Abstract

Research in metacognition (Koriat, Ma'ayan, & Nussinson, 2006) suggests bidirectional links between monitoring and control during learning: When self-regulation is goal-driven, monitoring affects control so that increased study time (ST) enhances judgments of learning (JOLs). However, when self-regulation is data-driven, JOLs are based on the feedback from control, and therefore JOLs decrease with ST under the heuristic that ease of encoding is diagnostic of successful recall. Evidence for both types of relationships occurring within the same situation was found for adults. We examined the development of the ability to respond differentially to data-driven and goal-driven variation in ST within the same task.
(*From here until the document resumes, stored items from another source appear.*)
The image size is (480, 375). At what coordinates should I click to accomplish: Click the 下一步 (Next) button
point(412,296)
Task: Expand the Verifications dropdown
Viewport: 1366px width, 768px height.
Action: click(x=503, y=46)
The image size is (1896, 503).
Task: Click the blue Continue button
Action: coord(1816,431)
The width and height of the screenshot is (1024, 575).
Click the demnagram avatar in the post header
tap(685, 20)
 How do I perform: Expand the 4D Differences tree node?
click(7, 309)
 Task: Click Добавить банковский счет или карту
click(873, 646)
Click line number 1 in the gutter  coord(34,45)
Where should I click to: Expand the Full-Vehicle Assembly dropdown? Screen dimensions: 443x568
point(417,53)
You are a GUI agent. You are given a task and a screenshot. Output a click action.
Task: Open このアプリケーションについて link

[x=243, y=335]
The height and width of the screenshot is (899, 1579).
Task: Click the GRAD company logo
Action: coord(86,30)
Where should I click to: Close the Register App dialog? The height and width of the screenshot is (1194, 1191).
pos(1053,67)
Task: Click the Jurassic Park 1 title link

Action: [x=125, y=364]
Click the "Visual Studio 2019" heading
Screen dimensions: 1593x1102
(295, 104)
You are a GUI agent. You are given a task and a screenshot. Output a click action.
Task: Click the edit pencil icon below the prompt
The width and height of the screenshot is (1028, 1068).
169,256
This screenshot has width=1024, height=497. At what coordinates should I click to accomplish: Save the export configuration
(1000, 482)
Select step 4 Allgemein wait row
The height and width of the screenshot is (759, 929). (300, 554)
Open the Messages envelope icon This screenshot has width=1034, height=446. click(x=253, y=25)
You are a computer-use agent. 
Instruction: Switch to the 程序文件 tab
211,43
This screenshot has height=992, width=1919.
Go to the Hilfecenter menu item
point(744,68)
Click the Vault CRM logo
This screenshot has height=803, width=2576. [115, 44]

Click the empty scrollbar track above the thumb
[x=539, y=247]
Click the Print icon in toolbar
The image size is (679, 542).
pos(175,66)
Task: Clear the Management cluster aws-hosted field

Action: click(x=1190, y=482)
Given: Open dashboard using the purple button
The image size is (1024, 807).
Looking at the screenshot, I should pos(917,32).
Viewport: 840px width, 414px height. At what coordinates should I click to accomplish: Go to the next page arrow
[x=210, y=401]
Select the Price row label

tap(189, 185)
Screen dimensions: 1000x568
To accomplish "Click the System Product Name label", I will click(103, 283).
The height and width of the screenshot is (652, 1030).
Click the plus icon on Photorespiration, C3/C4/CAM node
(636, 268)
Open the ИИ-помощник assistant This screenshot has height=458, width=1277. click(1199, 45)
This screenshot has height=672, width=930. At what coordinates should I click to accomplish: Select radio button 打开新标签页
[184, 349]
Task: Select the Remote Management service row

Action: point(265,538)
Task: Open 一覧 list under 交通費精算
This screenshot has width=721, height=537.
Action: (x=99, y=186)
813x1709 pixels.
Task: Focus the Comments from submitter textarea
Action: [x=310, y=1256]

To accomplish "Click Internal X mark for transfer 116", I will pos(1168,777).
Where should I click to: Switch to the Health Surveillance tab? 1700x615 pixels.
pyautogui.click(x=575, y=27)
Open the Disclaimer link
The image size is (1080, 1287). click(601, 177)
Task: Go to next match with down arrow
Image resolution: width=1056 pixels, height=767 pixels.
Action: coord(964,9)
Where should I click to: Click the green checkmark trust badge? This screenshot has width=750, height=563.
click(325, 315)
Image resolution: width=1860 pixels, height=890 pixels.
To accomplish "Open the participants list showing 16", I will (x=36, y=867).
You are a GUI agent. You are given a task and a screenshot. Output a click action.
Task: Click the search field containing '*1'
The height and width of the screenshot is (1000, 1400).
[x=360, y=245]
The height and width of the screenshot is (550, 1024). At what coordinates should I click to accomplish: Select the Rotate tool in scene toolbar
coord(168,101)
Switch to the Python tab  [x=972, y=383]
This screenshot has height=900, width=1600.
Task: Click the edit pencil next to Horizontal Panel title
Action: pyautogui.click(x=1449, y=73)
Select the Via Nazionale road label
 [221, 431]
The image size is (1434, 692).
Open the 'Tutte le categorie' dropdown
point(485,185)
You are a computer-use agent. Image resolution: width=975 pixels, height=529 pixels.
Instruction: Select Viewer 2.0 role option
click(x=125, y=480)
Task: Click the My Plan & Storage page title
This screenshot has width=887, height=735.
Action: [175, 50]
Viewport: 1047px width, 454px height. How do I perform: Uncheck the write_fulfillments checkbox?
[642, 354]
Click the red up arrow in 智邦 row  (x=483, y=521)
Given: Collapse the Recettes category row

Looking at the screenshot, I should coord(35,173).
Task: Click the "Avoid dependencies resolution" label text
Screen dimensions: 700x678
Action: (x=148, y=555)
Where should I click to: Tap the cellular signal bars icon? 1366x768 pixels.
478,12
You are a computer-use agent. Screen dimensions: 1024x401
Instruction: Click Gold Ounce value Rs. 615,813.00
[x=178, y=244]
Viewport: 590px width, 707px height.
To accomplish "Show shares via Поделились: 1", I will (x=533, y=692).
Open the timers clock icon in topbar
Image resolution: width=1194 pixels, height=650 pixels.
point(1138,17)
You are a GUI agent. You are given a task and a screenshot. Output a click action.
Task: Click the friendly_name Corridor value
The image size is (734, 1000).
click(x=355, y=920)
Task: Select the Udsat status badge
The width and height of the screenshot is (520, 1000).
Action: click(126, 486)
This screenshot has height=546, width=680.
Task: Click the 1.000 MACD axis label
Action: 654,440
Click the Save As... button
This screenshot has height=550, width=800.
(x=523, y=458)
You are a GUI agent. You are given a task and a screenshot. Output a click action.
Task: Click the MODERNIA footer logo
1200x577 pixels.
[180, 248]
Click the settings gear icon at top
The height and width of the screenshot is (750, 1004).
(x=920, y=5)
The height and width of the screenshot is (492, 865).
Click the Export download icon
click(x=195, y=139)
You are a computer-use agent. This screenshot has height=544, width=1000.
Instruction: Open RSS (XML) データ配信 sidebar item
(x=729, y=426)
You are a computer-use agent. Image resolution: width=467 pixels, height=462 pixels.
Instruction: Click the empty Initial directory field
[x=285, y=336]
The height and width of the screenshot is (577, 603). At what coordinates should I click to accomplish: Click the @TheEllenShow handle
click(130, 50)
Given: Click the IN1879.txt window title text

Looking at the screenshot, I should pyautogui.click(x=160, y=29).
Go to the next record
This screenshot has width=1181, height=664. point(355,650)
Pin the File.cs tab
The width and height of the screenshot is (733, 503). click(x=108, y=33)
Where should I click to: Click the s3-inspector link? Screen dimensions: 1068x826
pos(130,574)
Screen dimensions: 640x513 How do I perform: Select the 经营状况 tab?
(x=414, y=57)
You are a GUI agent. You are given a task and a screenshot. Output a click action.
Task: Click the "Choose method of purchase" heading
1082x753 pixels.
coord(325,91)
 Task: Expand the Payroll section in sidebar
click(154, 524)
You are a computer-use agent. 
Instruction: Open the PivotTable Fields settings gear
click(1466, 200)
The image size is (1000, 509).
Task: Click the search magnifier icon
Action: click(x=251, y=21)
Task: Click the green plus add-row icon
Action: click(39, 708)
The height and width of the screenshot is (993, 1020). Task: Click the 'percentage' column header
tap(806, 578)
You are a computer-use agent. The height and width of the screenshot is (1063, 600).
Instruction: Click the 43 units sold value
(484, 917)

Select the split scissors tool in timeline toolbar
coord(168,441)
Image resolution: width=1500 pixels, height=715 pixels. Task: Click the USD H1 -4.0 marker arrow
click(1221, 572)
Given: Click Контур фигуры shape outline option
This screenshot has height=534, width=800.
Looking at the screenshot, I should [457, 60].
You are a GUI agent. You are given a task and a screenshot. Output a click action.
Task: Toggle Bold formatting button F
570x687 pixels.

Children in Grades 5 and 6 exhibited a positive ST-JOL relationship for goal-driven regulation and a negative relationship for data-driven regulation but never in the same task. In contrast, the JOLs and recall of 9th graders and college students yielded differential cosensitivity to data-driven and goal-driven variation. The 5th and 6th graders also evidenced an adult-like pattern of JOLs and recall under a partitioning procedure that helped them in factoring the variation in ST due to data-driven and goal-driven variation in ST. The results are discussed in terms of the metacognitive sophistication needed for considering both types of variation simultaneously in making metacognitive judgments.